Even with all this support, the multi-step approval process required buy-in from various campus leaders, meaning any disagreements hindered the effort. VanBeuge believed that it was more of a “timing” complication as to why the policy didn’t pass years ago.
“They felt like people should be able to make their own decision and that they should be free to do whatever they wanted to do in terms of being on campus,” VanBeuge said about how some student government leaders responded.
Although the 2010 plan was not approved, the university enacted other policies such as prohibiting smoking inside a building and within 25 feet of the outside building door.
According to a 2020 survey conducted by the CDC, an estimated 30.8 million adults ages 18 and older in the United States smoke cigarettes. Those individuals smoke at least once a day or have smoked at least 100 cigarettes in their lifetime. In 2018, almost 15 percent of Nevada’s population were daily cigarette smokers, putting it in the middle of the pack among states.
Vaping, e-cigarettes and other flavored nicotine products have been a trend among the younger generation even as traditional cigarette use has been declining. In 2021, nearly 86 percent of high school students and more than 79 percent of middle school students nationwide said they had used a flavored e-cigarette within the past 30 days of the survey.
Based on current research from the CDC, if the rate of smoking continues in America’s youth, 5.6 million people are more likely to develop a smoking-related illness that will lead to health complications.
According to the CDC, each day in the U.S. about 1,600 youth smoke their first cigarette, leading to nearly 200 young people then smoking every day. That means high school and college are crucial periods in which a young adult can develop a smoking addiction.
“So typically a young adult, if they don’t start [smoking] between the ages of 21 to 24, they’re likely not to become regular daily smokers and so that’s basically the age that these young adults are attending college,” said JoAnna Strother, senior director of advocacy at the American Lung Association.
Advocates say campuses should be smoke-free environments encouraging individuals to quit, reduce their frequency of smoking or not start smoking. Youth are at more risk of smoking’s harmful effects because it can cause a disruption in brain formation. They are also more likely to develop a smoke-related illness further down the line such as chronic obstructive pulmonary lung disease, lung cancer, heart disease and more.

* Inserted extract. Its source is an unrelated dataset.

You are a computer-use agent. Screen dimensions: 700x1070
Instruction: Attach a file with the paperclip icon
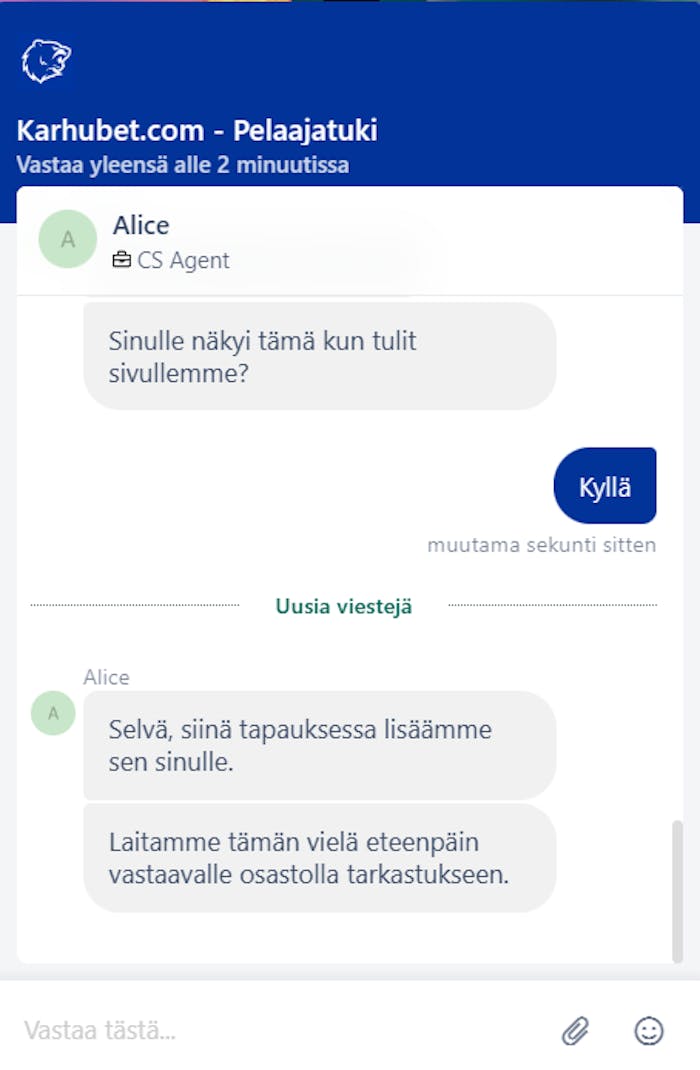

Secondhand smoke can also result in similar illness, as can vaping, which has not fully been studied. UNLV’s campus will help educate students, faculty and staff members about the dangers of smoking and resources to quit.
Other Nevada college campuses have reached out to the school about how they can join in on the smoke-free environment, according to Gerstenberger.
“I’m so happy that everything aligned to make it happen this time,” VanBeuge said.